Set down each line from the line holding "Screen dimensions: 1702x1165" to the last line of the entries below, exactly, with both ends included and without pictures.

● **Entries shown**:
▼
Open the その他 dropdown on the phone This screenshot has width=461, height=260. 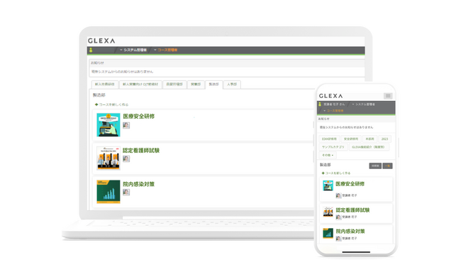[x=328, y=155]
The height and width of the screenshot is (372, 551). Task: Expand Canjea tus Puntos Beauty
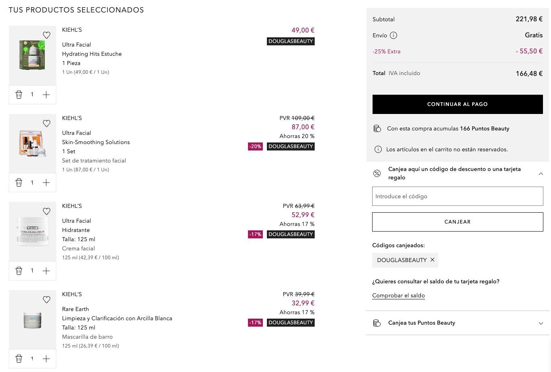coord(541,323)
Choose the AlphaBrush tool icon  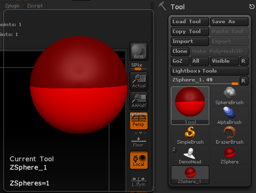[229, 116]
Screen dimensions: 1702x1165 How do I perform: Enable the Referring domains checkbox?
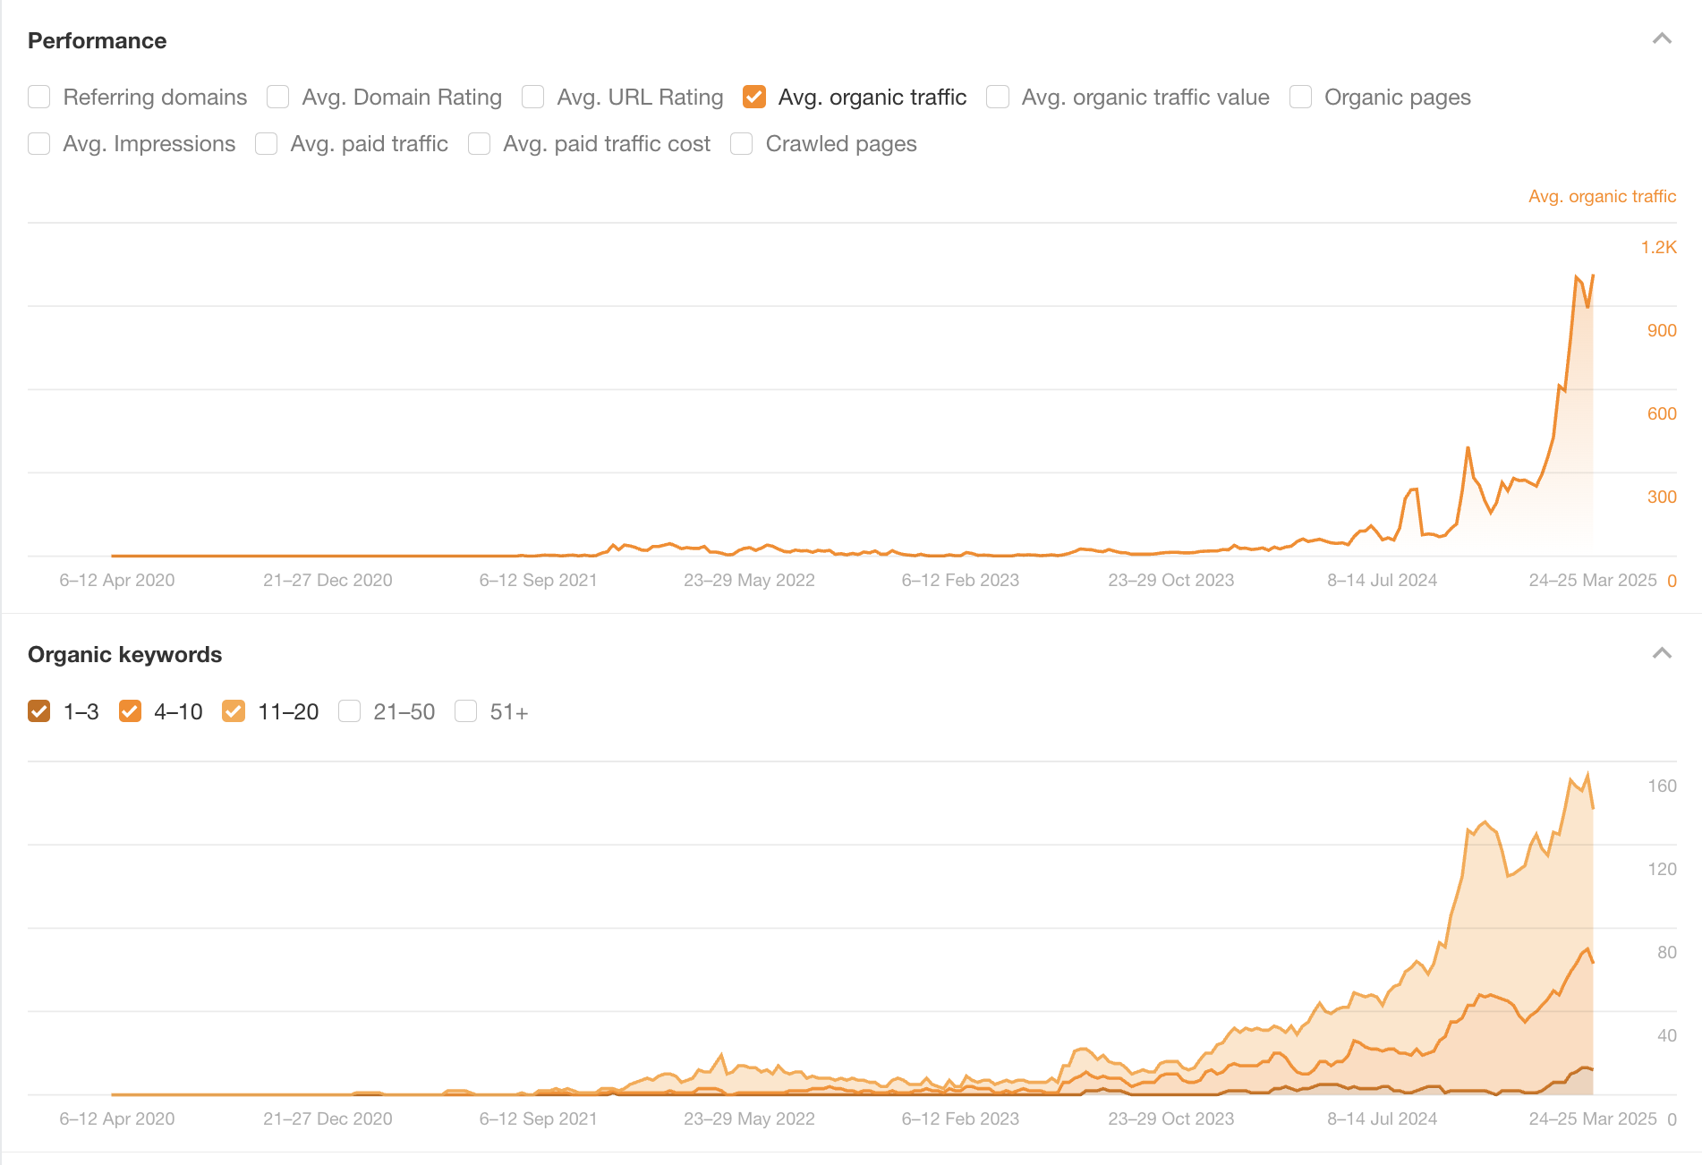[39, 97]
▲
● **Expected answer**:
Screen dimensions: 1702x1165 How do I perform: Enable the Referring domains checkbox?
[39, 97]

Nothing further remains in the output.